Co więcej należy zauważyć, że choć „oświadczenie konsumenta powinno być złożone w formie pisemnej ad probationem (art. 45 ust. 1 u.k.k. w zw. z art. 73 § 1 k.c.)”, to „jeżeli nie zachowano takiej formy, czynność konsumenta jest skuteczna i powstaje wtedy sankcja kredytu darmowego (por. G. Kott [w:] M. Chruściak i in., Ustawa..., s. 158). Ograniczenia dowodowe w tej sytuacji mają tylko teoretyczny charakter (zob. art. 74 § 2–3 k.c.)”. Wskazuje się, w doktrynie, że gdy „konsument wysłał mail na adres poczty elektronicznej kredytodawcy” i „złożył w nim oświadczenie w sprawie skorzystania z sankcji kredytu darmowego”, to „skutki tej sankcji powstają po doręczeniu maila na serwer kredytodawcy (art. 61 § 2 k.c.). Mimo że nie zachowano formy pisemnej, konsument może swobodnie – bez istotnych ograniczeń – wykazać w procesie sądowym, że skutecznie doręczył swoje oświadczenie, a więc powstała sankcja kredytu darmowego.
Powyższe uwagi również dotyczą zatem samej formy pełnomocnictwa do złożenia takiego oświadczenia. Pełnomocnictwo może zostać skutecznie udzielone w formie dowolnej (np. elektronicznej). Nie jest konieczna forma pisemna pod rygorem nieważności (tak np. wyrok SO w Warszawie z 24.11.2022 r., XXVII Ca 2106/22, LEX nr 3518919)” (T. Czech [w:] Kredyt konsumencki. Komentarz, wyd. III, Warszawa 2023, art. 45). Z tych też względów Sąd Okręgowy nie podzielił argumentów w zakresie bezskuteczności złożonego oświadczenia w trybie art. 45 u.k.k. Powód w niniejszej sprawie przedstawił dowody na prawidłowe złożenie oświadczenie mocodawcy. Pełnomocnictwo udzielone powodowej spółki było zawarte w formie dokumentowej, a forma dokumentowa zgodnie z art. 720 § 2 k.c. jest przewidziana jako właściwa dla umowy pożyczki. Mając zatem na uwadze, powód posiadał legitymację czynną w niniejszej sprawie.

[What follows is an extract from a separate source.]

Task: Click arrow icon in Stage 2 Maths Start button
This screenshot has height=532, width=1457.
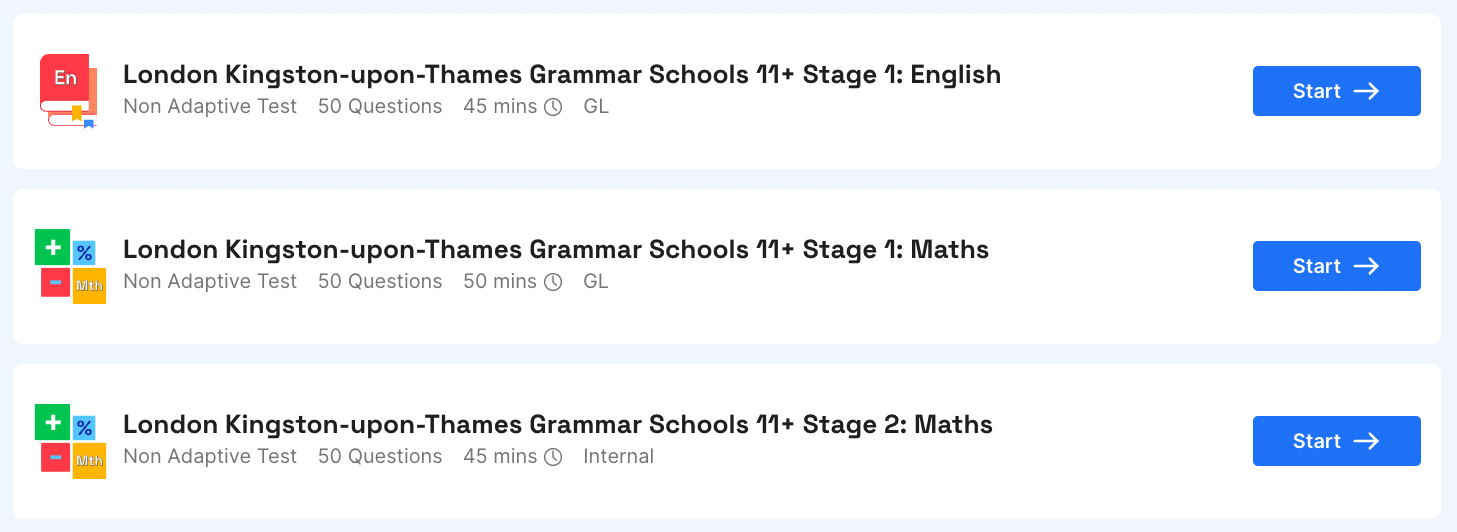Action: coord(1366,441)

Kolejną kwestią do oceny pozostał termin na złożenie oświadczenia o skorzystaniu z sankcji kredytu darmowego oraz zasadność zarzutów strony powodowej co do naruszenia art. 45 ust. 5 u.k.k. w zw. ust. 1 tego przepisu. W tym miejscu Sąd odwoławczy wyjaśnia, że Sąd I instancji nieprawidłowo stwierdził, iż powód nie działał w ramach ustawowego terminu składając przedmiotowe oświadczenie.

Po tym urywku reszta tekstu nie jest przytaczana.